RATS: Rotational Antenna Tracking System
Designed an automated, two-axis tracking antenna and containerized mission control system designed to maintain a high-bandwidth RF link and visualize high-frequency rocket telemetry in real time.
Telemetry & Hardware Lead · Oct 2025 - Present · Team of 3
Contributions
Architected the backend IoT telemetry pipeline and physical network infrastructure to ingest and log 10Hz flight data with zero-touch deployment capabilities.
▾Result
The pipeline successfully achieves <50ms latency from hardware to database. Running docker compose up instantly provisions the server, auto-configuring TimescaleDB schemas and EMQX SQL routing rules seamlessly.
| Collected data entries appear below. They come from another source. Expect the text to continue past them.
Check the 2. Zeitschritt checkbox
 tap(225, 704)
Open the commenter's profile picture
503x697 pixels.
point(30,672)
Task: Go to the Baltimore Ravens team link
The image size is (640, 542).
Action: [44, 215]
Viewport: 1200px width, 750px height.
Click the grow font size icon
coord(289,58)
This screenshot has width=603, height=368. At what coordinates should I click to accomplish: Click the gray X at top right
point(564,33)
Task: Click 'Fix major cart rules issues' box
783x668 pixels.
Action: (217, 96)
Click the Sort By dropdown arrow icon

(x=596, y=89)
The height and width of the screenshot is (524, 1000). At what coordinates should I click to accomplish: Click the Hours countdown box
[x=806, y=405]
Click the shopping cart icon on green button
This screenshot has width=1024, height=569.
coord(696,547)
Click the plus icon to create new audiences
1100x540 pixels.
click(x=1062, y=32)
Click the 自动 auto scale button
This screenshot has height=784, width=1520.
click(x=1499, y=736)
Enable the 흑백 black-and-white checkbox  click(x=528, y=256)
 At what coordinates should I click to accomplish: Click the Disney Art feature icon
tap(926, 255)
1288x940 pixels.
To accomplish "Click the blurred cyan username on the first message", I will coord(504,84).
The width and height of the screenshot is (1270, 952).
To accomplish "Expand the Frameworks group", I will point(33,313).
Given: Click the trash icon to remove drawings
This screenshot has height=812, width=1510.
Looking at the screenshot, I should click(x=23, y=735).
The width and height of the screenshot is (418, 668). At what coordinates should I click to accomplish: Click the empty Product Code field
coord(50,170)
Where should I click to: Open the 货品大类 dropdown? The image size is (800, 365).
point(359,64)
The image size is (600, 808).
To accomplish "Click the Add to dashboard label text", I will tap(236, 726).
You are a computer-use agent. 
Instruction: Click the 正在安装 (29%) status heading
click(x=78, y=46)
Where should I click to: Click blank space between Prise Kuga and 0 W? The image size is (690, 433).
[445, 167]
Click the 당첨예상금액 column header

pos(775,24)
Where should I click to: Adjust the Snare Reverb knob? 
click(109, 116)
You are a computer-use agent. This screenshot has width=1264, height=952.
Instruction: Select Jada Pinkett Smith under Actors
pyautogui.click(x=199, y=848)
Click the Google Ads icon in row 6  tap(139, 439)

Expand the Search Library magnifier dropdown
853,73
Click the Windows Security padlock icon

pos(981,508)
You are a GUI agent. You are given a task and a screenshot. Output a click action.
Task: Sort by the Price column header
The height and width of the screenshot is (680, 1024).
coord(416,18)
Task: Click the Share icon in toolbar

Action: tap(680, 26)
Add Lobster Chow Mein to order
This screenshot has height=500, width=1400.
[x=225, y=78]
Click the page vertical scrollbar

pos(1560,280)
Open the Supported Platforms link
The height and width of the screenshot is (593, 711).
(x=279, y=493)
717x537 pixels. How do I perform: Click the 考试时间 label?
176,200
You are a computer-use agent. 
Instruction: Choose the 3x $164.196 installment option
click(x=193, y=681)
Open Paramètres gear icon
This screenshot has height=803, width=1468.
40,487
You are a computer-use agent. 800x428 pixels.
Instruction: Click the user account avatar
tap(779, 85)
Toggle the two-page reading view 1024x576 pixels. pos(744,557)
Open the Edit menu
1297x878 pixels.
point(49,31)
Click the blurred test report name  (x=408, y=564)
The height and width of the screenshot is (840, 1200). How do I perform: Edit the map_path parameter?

Engineered real-time digital signal processing queries and comprehensive mission control Grafana dashboards for live flight monitoring.
▾Result
Grafana renders live maps and 10Hz dynamic graphs seamlessly. Mach and drift calculations are proven mathematically accurate and visually stable against a custom Python telemetry simulator I wrote to inject mock flight data and stress-test the MQTT-to-database pipeline.
Designed a custom mixed-signal PCB capable of distributing 44V/48V high-current motor power alongside sensitive 3.3V/5V RF and logic circuits without interference.
▾Result
Power routing, fusing strategy, and ground plane separation pass initial schematic DRC and layout clearance checks. The star ground topology successfully isolates the high-power domain from the logic domain in the physical layout, theoretically eliminating ground loops.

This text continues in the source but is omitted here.